Requirement: Arrange the data below as a JSON list of strings, one string per line and no strings for blank lines, starting at the line that contains "762x1568 pixels. How" and stopping after the line that contains "Action: tap(916, 124)". Leave the pictures out of the answer.

Supplied data:
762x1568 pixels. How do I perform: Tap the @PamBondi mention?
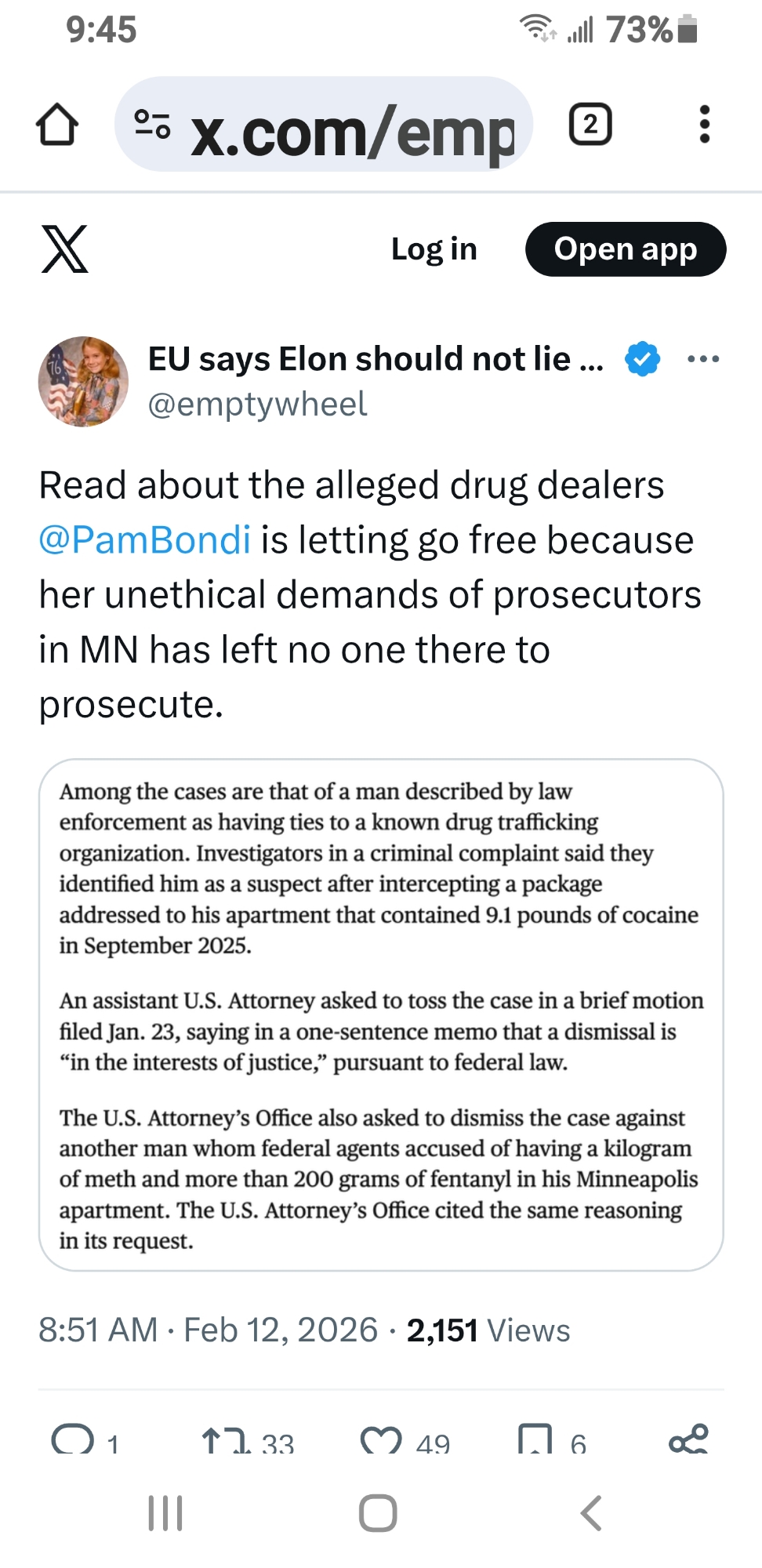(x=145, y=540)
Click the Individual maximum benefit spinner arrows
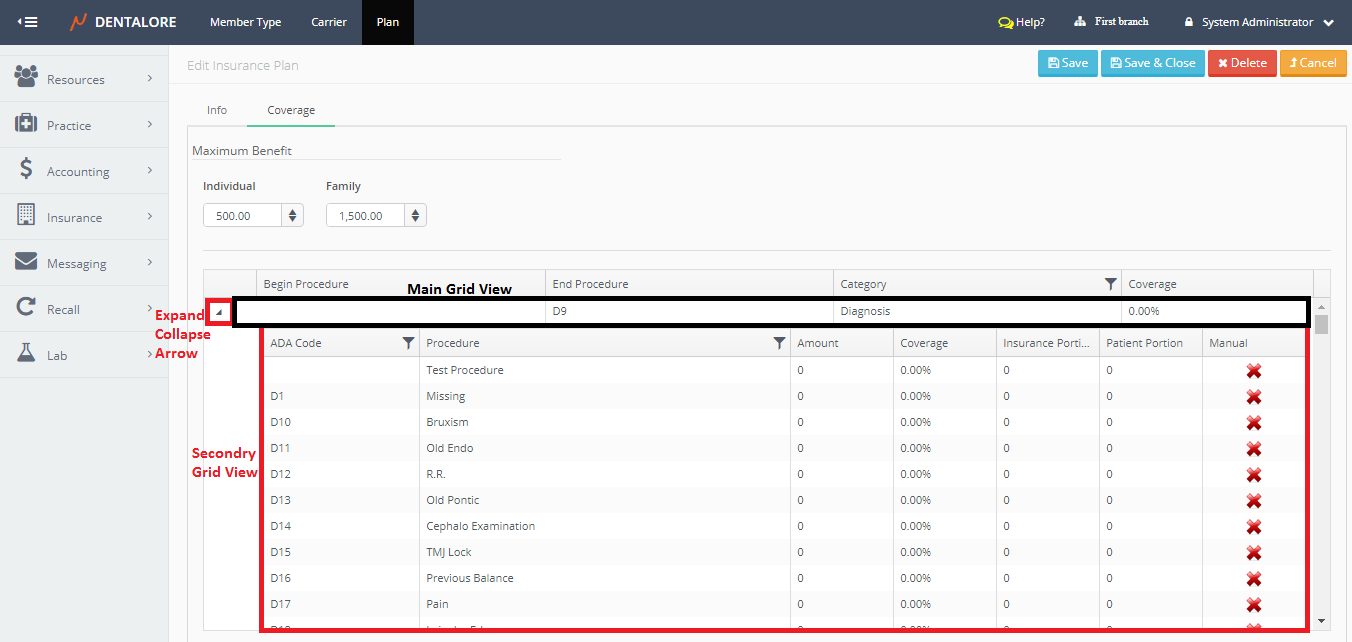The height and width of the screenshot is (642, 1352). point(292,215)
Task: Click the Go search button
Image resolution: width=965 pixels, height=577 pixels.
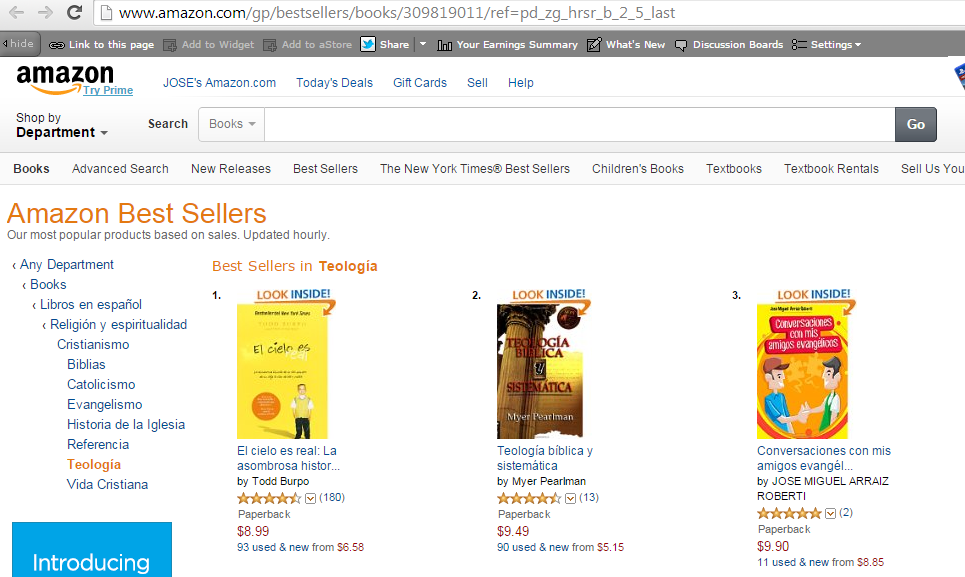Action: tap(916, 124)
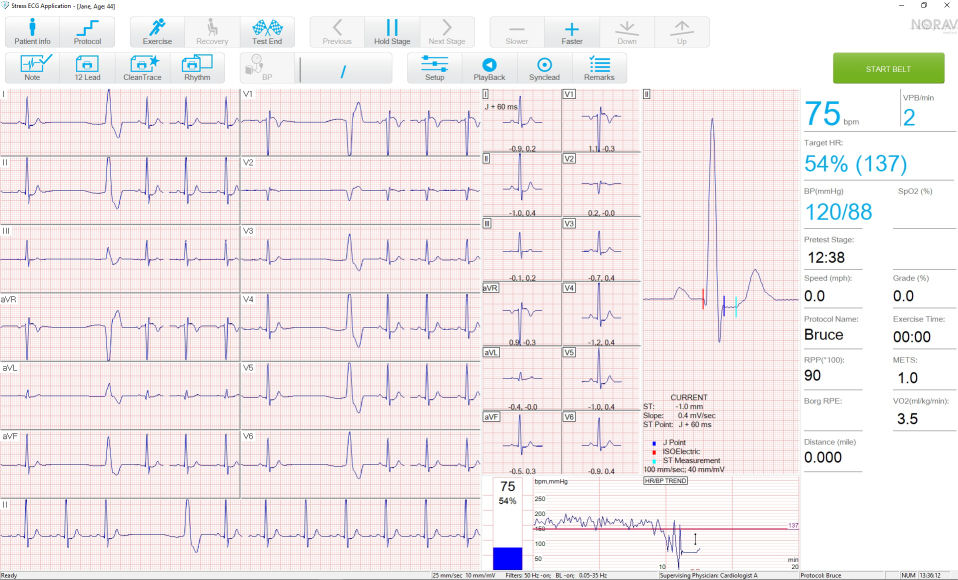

* * *

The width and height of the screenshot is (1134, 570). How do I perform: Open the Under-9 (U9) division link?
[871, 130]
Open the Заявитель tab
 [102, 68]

...

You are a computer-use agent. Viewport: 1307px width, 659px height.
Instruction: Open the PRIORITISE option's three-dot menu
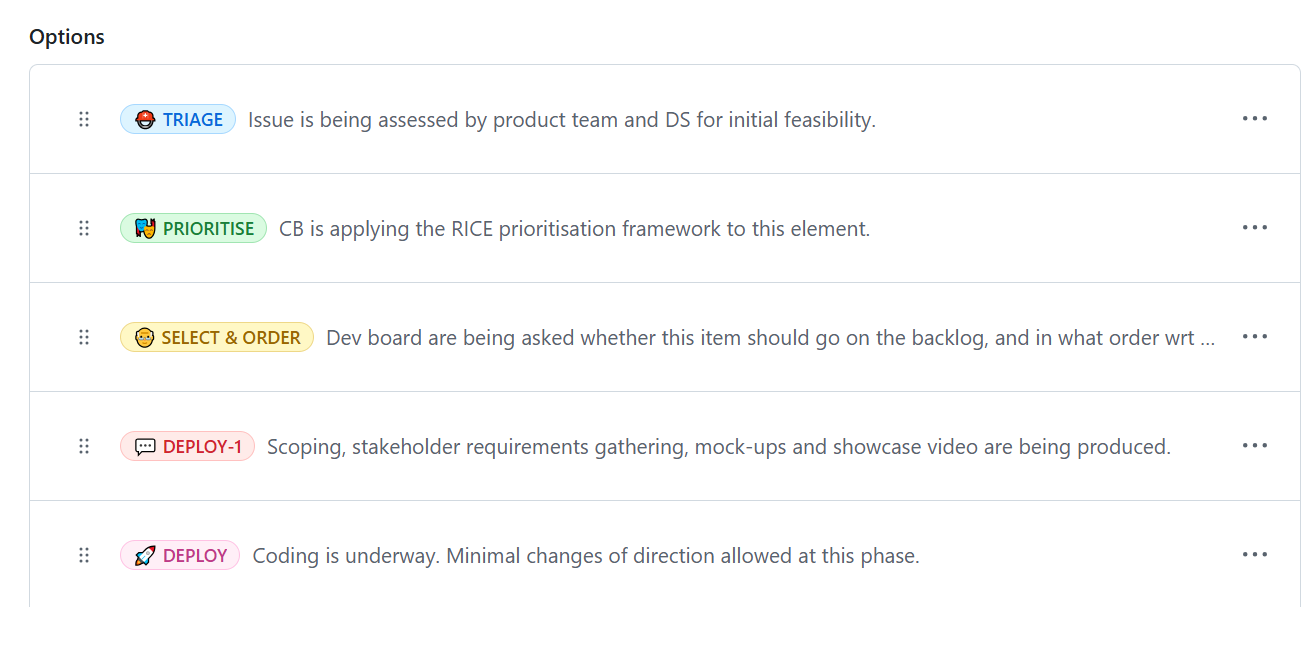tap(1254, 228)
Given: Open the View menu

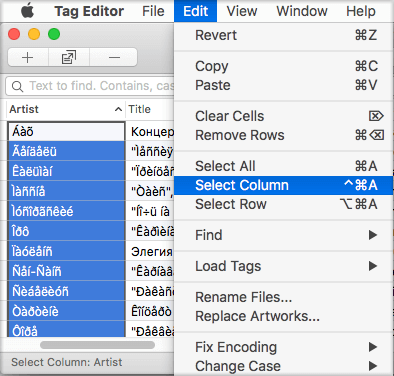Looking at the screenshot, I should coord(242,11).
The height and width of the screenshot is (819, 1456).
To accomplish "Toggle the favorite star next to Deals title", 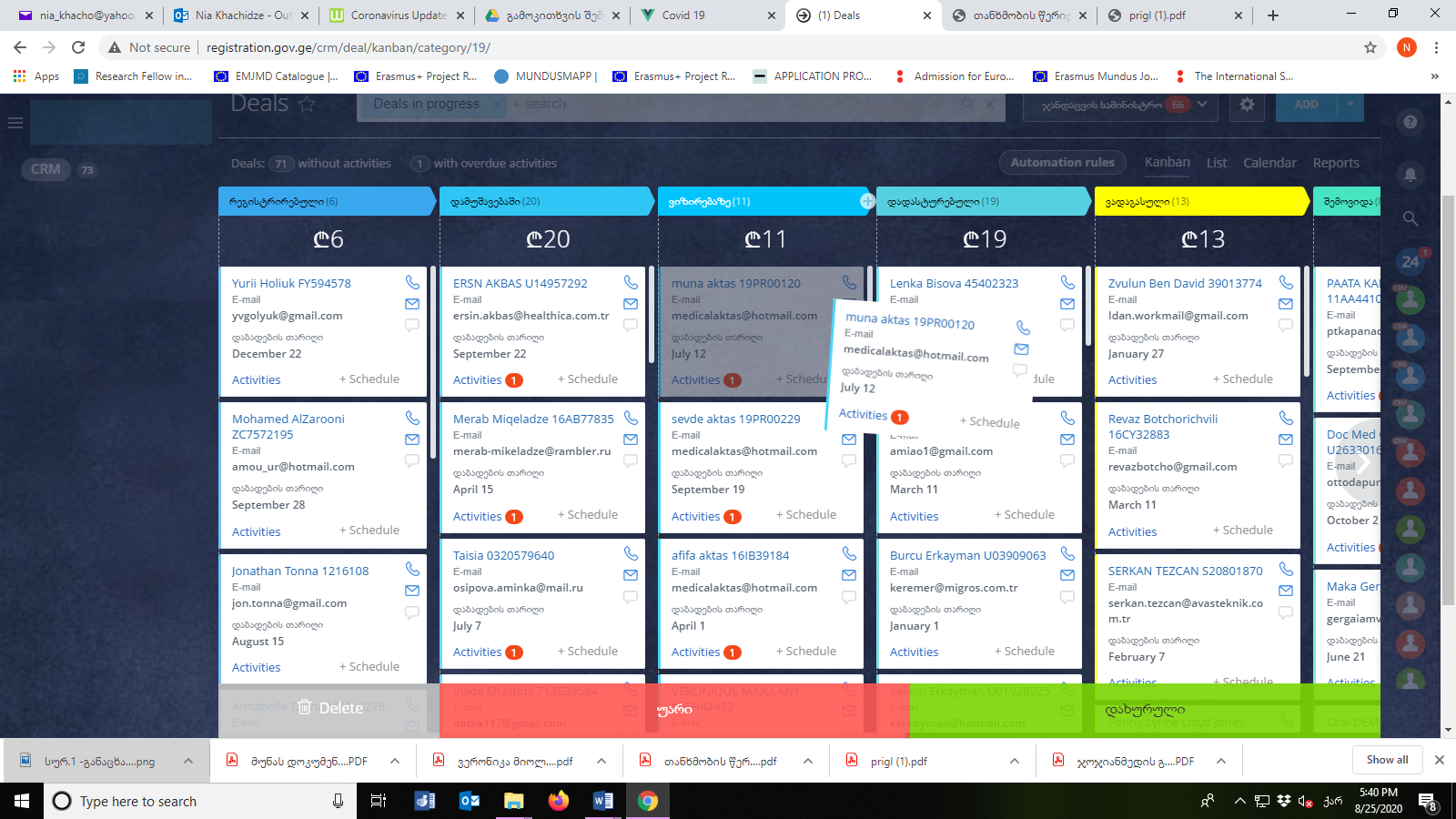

Task response:
[
  "762x1568 pixels. How do I perform: Tap the @PamBondi mention?",
  "(x=145, y=540)",
  "Click the Individual maximum benefit spinner arrows",
  "The height and width of the screenshot is (642, 1352). point(292,215)",
  "Task: Click the Go search button",
  "Image resolution: width=965 pixels, height=577 pixels.",
  "Action: tap(916, 124)"
]